During this recent time none of us escaped a sense of insecurity. Recognizing that these days are days of divine judgment, we could not help but wonder as to how we were being judged. We felt vulnerable, insecure, and anxious about what the coming year has in store for us.

And this was as it should be. After all, the central theme of the prayers has been fear and trembling. We actually have asked of the Almighty that he “cast His fear over all of His handiwork, and His awe over all of His creatures.”

The great Danish philosopher Soren Kierkegaard entitled his book about Abraham’s binding of Isaac Fear and Trembling. With his great spiritual acumen, he was able to discern that the central theme of the passage in Genesis which Jews read on Rosh Hashanah was man’s vulnerability in the face of God’s demands.

But now we have emerged from this literally awesome period. Judaism does not want us to remain stuck in these overwhelming emotions of anxiety and uncertainty. And so, our Torah has provided us with the festival of Sukkot, a time not for fear and trembling, not even for a contemplation and soul-searching, but a time for serenity and joy.

We emerge from what mystics have termed the “dark night of the soul” into the bright light of simcha, of happiness.

But this happiness is not necessarily one of song and dance, and gala celebration.
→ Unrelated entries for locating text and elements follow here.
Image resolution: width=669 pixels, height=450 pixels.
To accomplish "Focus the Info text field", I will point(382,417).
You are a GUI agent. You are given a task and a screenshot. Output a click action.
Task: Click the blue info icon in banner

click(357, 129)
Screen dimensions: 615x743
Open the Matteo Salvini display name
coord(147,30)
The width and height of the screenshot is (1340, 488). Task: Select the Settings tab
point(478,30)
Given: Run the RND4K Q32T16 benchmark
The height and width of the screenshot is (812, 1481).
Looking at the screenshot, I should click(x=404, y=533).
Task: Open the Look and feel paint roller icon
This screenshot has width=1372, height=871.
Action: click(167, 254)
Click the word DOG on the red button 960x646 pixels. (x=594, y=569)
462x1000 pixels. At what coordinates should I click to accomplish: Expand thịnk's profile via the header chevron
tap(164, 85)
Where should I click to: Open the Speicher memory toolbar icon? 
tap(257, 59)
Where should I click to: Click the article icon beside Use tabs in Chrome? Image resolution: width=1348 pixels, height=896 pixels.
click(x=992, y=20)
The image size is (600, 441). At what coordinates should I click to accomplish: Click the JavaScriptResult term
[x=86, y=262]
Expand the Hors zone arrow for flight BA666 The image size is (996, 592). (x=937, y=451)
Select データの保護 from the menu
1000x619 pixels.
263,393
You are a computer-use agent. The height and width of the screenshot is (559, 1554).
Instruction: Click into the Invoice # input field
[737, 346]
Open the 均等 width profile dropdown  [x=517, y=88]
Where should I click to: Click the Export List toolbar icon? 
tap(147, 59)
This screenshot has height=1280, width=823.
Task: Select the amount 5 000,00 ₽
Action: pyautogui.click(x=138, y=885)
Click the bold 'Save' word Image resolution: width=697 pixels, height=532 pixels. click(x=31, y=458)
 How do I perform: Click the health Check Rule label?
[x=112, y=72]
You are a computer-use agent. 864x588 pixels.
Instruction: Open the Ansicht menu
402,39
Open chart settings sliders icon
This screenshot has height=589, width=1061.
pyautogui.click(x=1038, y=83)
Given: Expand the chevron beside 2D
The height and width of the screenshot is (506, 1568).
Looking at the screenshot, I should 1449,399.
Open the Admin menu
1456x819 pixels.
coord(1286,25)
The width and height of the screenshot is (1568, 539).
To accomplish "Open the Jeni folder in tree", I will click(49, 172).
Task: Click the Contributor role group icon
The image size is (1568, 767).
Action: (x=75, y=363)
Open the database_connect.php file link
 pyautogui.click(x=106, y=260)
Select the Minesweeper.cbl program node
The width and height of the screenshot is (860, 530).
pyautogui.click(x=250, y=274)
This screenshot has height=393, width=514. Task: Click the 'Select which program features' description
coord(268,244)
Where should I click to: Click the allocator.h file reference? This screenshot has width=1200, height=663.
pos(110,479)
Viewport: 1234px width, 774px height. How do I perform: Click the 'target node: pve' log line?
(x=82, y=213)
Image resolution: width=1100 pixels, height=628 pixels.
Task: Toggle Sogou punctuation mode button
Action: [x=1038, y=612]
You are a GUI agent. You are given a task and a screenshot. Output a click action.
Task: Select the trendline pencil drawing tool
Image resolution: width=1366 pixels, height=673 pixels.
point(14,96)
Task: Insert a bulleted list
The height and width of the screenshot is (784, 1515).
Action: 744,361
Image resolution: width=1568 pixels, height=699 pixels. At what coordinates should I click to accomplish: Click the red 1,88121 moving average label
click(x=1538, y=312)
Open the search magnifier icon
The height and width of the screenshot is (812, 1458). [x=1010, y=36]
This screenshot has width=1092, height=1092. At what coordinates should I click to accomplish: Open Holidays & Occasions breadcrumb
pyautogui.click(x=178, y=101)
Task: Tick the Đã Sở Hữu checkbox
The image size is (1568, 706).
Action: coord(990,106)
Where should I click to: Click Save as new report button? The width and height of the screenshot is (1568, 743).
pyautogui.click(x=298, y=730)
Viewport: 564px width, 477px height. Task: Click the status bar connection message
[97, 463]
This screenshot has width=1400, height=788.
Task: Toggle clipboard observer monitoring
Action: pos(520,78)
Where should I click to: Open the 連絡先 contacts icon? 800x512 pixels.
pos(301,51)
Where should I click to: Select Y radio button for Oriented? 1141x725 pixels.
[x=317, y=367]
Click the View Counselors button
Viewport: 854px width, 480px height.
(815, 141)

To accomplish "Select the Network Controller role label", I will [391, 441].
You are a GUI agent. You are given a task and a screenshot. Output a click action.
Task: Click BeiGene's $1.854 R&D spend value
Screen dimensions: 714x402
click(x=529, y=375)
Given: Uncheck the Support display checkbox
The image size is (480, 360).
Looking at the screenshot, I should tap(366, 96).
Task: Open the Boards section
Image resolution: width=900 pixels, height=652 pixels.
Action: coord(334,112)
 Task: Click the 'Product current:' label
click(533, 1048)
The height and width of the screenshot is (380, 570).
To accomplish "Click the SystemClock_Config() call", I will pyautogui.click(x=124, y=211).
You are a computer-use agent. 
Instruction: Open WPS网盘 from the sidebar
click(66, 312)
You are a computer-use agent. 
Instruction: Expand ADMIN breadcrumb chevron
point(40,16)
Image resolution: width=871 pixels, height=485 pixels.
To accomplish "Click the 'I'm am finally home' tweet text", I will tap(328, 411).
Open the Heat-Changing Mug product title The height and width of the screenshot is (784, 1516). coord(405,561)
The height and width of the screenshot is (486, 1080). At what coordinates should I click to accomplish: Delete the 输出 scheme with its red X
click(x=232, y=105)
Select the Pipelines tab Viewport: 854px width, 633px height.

It is a deeper happiness, a feeling of contentment. It is a happiness which derives from a sense of safety and security, a basic sense of trust.

The central symbol of the holiday of Sukkot is the sukkah, the makeshift and often ramshackle hut in which we dwell, or at least take our meals during the holiday.

What is the meaning of this simple symbol? And how does it inspire this spiritual attitude of trust? Rabbi Samson Raphael Hirsch said it best when he wrote: “The building of the sukkah teaches you trust in God. You know that whether men live in huts or in palaces, it is only as pilgrims that they dwell. You know that in this pilgrimage God is our protection. The sukkah is a transitory hut that one day will leave us or we will leave it. The walls may fall, the leafy covering may wither in this storm, but the sheltering love of God is everywhere. You dwell in the most fleeting and transitory dwelling as calmly and securely as if it were your house forever.”

And so this week, we undergo what scientists call a paradigm shift. We experience a different set of religious emotions, emerging from a deeply felt solemnity into a sense of calm security.

And we also redirect our orientation to God. He is no longer the harsh and exacting judge. He is not even the forgiving and compassionate judge. He is now our shelter and protector, the permanent “Rock of Israel,” in the transitory experience we call life. We are able to effect this shift, and this redirection, by using the symbols that the holiday provides us, chief among them the sukkah.

What is the secret of the sukkah? How does it work its wonders? The secret is to enter it respectfully and reflectively, spend as much time as possible enveloped in its shade, and invite into it two types of guests. For starters flesh and blood friends and family, with special hospitality for those who may never have enjoyed a sukkah experience.

But we also symbolically summon the “ghost guests, the ushpizin, our ancestors going back to Abraham and Sarah, whom we invite to join us. Like no other mitzvah, we immerse ourselves in the sukkah. As Chassidim say, we enter the sukkah with “our boots on,” totally, holding nothing back. We dwell in it to the fullest extent possible, for an entire week.

And we encounter there twin blessings: the companionship of others, and the cherished memories of those who sat in other Sukkot before us, ancestors recent and long gone, who all participated as we do in that protracted pilgrimage known as Jewish history.

Chag Sameach. A happy, secure, and peaceful holiday to all!